> [Brief] Could you return, exactly as written, only the lines from the one holding "Given: Close the F-Engrave window" through the final line of the records below?

___ Input material ___

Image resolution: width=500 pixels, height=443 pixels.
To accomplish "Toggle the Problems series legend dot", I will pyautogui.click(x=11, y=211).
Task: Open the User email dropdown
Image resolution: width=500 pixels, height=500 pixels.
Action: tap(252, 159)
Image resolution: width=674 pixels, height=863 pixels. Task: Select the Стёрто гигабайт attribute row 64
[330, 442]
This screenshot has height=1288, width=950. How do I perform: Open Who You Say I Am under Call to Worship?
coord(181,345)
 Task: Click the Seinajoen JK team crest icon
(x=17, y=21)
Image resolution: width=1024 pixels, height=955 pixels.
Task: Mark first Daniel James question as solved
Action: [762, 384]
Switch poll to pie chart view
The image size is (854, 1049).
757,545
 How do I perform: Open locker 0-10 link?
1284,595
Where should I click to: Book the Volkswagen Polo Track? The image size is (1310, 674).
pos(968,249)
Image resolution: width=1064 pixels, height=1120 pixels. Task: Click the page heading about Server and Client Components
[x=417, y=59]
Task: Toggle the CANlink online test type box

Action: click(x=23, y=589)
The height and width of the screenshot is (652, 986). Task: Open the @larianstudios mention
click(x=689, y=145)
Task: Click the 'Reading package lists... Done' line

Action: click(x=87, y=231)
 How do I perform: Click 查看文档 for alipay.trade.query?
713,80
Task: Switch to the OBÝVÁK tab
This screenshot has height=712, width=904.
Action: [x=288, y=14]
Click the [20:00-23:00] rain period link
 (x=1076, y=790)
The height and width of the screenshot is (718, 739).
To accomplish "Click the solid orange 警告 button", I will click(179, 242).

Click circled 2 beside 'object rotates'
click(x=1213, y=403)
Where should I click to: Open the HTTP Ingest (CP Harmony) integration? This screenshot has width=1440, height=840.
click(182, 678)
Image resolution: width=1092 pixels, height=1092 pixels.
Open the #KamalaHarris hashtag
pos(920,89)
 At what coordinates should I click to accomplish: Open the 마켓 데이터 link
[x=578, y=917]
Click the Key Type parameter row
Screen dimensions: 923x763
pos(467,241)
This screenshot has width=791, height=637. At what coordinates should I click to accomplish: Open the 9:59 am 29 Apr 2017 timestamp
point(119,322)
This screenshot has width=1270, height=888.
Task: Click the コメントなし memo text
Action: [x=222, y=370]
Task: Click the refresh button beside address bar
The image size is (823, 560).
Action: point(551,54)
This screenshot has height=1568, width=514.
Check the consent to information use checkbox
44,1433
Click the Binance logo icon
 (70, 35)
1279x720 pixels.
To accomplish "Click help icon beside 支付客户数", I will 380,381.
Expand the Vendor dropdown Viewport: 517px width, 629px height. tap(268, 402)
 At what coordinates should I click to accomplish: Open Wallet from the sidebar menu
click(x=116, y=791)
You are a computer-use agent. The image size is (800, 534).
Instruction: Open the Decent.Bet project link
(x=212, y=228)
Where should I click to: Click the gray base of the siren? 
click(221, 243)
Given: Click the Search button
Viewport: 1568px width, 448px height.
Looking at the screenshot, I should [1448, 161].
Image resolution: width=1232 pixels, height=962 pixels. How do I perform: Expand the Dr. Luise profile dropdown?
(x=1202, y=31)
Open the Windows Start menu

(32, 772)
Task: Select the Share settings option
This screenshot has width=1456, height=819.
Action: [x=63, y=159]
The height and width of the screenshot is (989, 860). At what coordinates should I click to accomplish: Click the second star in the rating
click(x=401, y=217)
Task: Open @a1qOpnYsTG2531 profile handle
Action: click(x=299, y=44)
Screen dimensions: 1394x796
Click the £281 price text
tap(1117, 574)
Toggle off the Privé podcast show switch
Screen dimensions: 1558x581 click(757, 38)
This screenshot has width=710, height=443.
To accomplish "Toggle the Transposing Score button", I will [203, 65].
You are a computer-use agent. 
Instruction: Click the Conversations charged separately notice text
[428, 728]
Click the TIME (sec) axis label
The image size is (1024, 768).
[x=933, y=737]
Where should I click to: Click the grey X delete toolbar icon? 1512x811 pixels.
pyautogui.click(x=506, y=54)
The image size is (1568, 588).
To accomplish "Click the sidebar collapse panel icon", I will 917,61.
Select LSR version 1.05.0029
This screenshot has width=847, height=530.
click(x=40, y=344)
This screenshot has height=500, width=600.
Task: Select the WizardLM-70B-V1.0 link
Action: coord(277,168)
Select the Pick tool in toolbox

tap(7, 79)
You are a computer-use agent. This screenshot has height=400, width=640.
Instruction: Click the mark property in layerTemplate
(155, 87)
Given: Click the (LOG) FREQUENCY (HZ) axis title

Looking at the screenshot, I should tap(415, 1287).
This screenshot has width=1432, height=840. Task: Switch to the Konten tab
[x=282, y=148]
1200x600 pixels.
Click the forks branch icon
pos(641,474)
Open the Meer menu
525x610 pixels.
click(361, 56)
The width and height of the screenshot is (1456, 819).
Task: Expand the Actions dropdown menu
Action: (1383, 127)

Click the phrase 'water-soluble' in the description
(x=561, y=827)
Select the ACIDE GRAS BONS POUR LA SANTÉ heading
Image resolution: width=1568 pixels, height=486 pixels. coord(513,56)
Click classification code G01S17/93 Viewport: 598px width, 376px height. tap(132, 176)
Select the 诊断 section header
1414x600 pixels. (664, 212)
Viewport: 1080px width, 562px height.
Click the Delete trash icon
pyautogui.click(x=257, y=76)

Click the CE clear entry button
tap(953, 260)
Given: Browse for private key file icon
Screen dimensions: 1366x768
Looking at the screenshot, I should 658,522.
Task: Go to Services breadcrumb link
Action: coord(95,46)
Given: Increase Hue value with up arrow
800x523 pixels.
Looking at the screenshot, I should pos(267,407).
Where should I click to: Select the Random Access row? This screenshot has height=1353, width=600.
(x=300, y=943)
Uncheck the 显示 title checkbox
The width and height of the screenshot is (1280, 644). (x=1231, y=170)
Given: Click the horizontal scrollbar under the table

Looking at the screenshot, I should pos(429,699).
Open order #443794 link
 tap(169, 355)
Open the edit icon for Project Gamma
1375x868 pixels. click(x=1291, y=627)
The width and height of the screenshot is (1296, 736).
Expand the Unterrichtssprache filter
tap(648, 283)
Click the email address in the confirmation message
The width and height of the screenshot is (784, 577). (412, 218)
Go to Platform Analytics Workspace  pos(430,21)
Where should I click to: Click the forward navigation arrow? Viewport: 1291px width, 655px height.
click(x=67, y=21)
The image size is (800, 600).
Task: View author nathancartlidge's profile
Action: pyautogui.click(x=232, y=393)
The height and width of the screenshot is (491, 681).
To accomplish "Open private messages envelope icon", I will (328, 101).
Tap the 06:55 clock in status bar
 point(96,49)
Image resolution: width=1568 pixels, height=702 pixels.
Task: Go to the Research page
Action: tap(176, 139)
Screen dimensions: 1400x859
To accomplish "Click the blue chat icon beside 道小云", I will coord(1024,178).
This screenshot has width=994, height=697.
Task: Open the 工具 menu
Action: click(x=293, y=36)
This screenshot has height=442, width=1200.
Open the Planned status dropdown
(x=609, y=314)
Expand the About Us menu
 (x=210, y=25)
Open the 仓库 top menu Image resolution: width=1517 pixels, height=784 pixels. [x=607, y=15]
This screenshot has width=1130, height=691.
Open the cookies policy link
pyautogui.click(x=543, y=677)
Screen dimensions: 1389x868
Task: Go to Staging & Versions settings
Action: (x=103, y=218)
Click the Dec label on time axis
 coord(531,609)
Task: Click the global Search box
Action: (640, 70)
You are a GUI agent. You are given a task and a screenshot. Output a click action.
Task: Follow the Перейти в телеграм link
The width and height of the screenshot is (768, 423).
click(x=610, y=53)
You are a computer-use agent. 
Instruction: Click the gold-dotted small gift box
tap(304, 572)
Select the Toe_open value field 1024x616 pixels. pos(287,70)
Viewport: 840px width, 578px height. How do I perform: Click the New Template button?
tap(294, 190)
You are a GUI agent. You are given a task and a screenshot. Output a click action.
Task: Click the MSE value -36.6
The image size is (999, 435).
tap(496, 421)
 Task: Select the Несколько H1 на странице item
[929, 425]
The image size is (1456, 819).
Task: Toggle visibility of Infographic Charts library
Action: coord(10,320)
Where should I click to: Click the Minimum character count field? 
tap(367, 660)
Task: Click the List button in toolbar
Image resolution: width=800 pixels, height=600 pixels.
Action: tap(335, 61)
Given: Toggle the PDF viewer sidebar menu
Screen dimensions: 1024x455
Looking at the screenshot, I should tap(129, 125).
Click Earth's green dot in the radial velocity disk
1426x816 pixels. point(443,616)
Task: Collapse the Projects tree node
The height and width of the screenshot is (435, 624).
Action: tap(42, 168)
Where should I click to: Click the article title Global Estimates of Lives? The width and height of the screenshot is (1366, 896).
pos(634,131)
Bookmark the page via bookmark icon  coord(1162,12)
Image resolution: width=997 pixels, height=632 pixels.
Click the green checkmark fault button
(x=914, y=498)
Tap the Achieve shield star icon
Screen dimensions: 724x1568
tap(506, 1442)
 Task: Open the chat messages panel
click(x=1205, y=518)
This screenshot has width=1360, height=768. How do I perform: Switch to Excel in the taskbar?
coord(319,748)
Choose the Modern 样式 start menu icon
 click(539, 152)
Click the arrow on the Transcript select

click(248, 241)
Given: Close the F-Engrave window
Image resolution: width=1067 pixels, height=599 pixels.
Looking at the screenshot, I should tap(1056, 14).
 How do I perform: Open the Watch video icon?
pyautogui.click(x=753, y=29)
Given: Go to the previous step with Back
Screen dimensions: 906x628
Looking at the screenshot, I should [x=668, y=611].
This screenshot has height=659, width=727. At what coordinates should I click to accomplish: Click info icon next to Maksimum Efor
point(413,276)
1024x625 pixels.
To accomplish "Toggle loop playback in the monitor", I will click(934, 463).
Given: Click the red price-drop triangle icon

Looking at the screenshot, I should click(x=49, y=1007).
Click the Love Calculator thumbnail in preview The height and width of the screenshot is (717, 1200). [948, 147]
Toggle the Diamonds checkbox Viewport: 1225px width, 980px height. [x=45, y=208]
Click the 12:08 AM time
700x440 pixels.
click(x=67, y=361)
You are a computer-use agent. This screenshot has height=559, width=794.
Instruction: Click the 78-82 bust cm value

___

> [Result of this task]
Given: Close the F-Engrave window
Image resolution: width=1067 pixels, height=599 pixels.
Looking at the screenshot, I should tap(1056, 14).
 How do I perform: Open the Watch video icon?
pyautogui.click(x=753, y=29)
Given: Go to the previous step with Back
Screen dimensions: 906x628
Looking at the screenshot, I should [x=668, y=611].
This screenshot has height=659, width=727. At what coordinates should I click to accomplish: Click info icon next to Maksimum Efor
point(413,276)
1024x625 pixels.
To accomplish "Toggle loop playback in the monitor", I will click(934, 463).
Given: Click the red price-drop triangle icon

Looking at the screenshot, I should click(x=49, y=1007).
Click the Love Calculator thumbnail in preview The height and width of the screenshot is (717, 1200). [948, 147]
Toggle the Diamonds checkbox Viewport: 1225px width, 980px height. [x=45, y=208]
Click the 12:08 AM time
700x440 pixels.
click(x=67, y=361)
You are a computer-use agent. This screenshot has height=559, width=794.
Instruction: Click the 78-82 bust cm value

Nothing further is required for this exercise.